═════ GIVEN TEXT ═════

Black History Month: is RV doing enough?

Many students of color critique the school’s efforts in observing Black History Month


RV senior Loveon Sanders-Schmidt sings John Lennon’s “Imagine” as part of RV’s calendar of Black History Month events

Maham Zulfiqar, News Writer

February is Black History Month. At the behest of President Gerald Ford in 1976, Black History Month was established to honor the legacy and history of Black and African-Americans in the United States. Other countries around the world, such as Canada and the United Kingdom, have also designated a month to celebrate Black history.

Rancocas Valley has previously participated in celebrating Black History Month, through field trips, lessons in social studies classes and extracurricular activities. However, some Black students claim the school isn’t doing enough, or the bare minimum.

═════

*REQUIRED ACTION:* Retype the part of the Black History Month article starting with "RV senior Loveon" and going on through "the bare minimum.". Rely only on the Black History Month article for this work.

═════ COLLECTED MATERIAL ═════

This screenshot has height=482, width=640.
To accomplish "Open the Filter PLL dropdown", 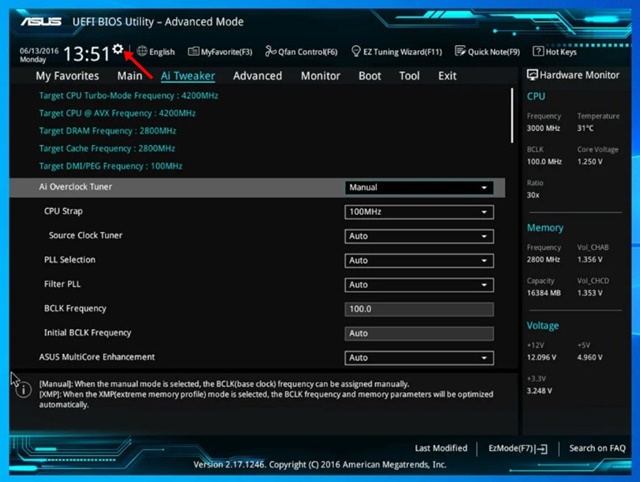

═════

*THE ANSWER:*
RV senior Loveon Sanders-Schmidt sings John Lennon’s “Imagine” as part of RV’s calendar of Black History Month events

Maham Zulfiqar, News Writer

February is Black History Month. At the behest of President Gerald Ford in 1976, Black History Month was established to honor the legacy and history of Black and African-Americans in the United States. Other countries around the world, such as Canada and the United Kingdom, have also designated a month to celebrate Black history.

Rancocas Valley has previously participated in celebrating Black History Month, through field trips, lessons in social studies classes and extracurricular activities. However, some Black students claim the school isn’t doing enough, or the bare minimum.